The municipality has to opt in to the early resolution program. The back of our PON's didn't change Option 2 at all.
It's not a question of opting in. The old forms remain valid until March 31, 2013.


If you're interested in seeing why that's the case, here it is:

O. Reg 108/11 (which is also s. 1(3) of O.Reg 462/11) says:

Despite the revocation of Forms 1 to 7 of Regulation 949 of the Revised Regulations of Ontario, 1990 (Parking Infractions), those Forms may continue to be used, in addition to the Forms referred to in this Regulation, until the day that is one year after the day this section comes into force.

O.Reg 462/11 s. 7(2) says:

Sections 1 and 2 [referring to above] come into force on the later of the day subsection 7 (4) of Schedule 1 to the Good Government Act, 2011 comes into force and the day this Regulation is filed.

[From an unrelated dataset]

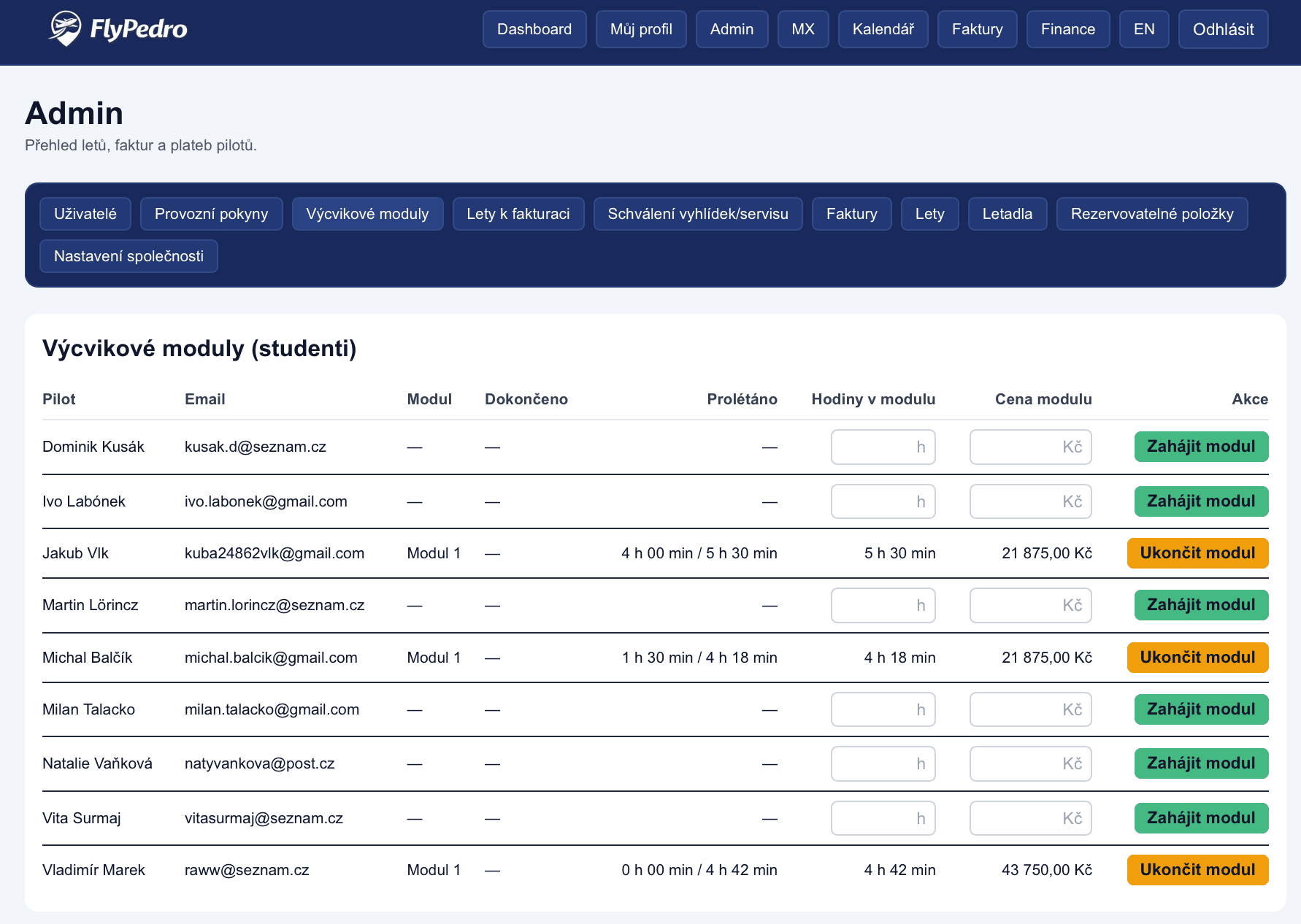
Task: Click the FlyPedro logo icon
Action: click(x=65, y=29)
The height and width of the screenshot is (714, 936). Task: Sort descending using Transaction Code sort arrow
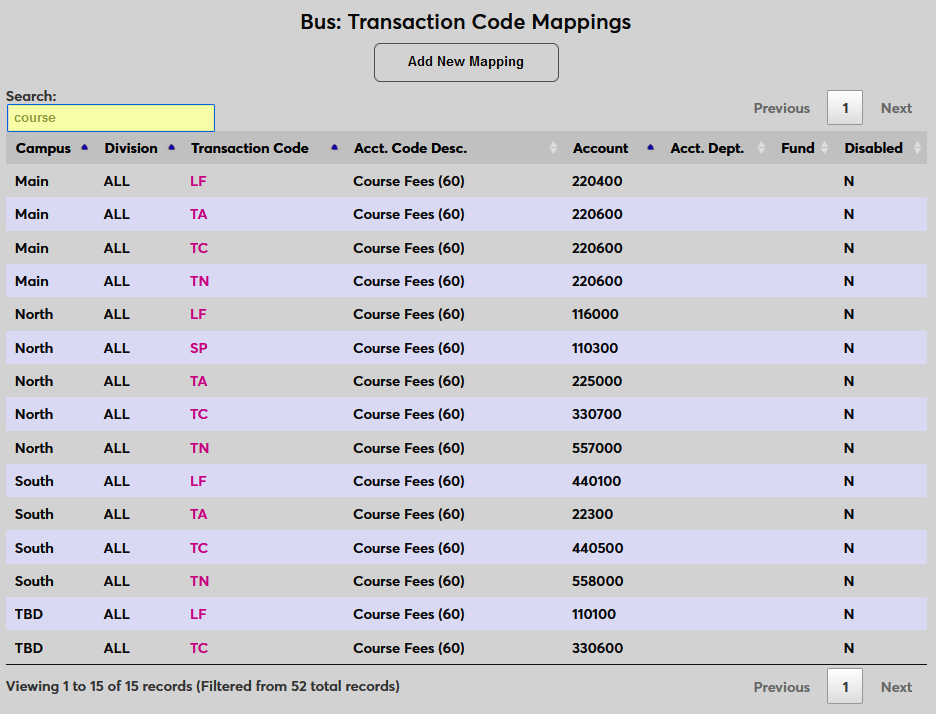pyautogui.click(x=333, y=147)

Regulation 462/11 was filed December 9, 2011. Schedule 1 s. 7(4) of the Good Government Act, 2011 is brought into force by the s. 11(2) of that Act, which says:

Subsections 1 (1), (3) and (7), sections 3 and 4, subsections 5 (1) and (3) to (6), 6 (1), (2) and (4) to (40) and 7 (1) to (9) and sections 9 and 10 come into force on a day to be named by proclamation of the Lieutenant Governor.

The Table of Proclamations states that s. 7(4) of the Good Government Act, 2011 is proclaimed in force on March 31, 2012.

Since this is the later date, the old forms will continue to be valid until March 31, 2013.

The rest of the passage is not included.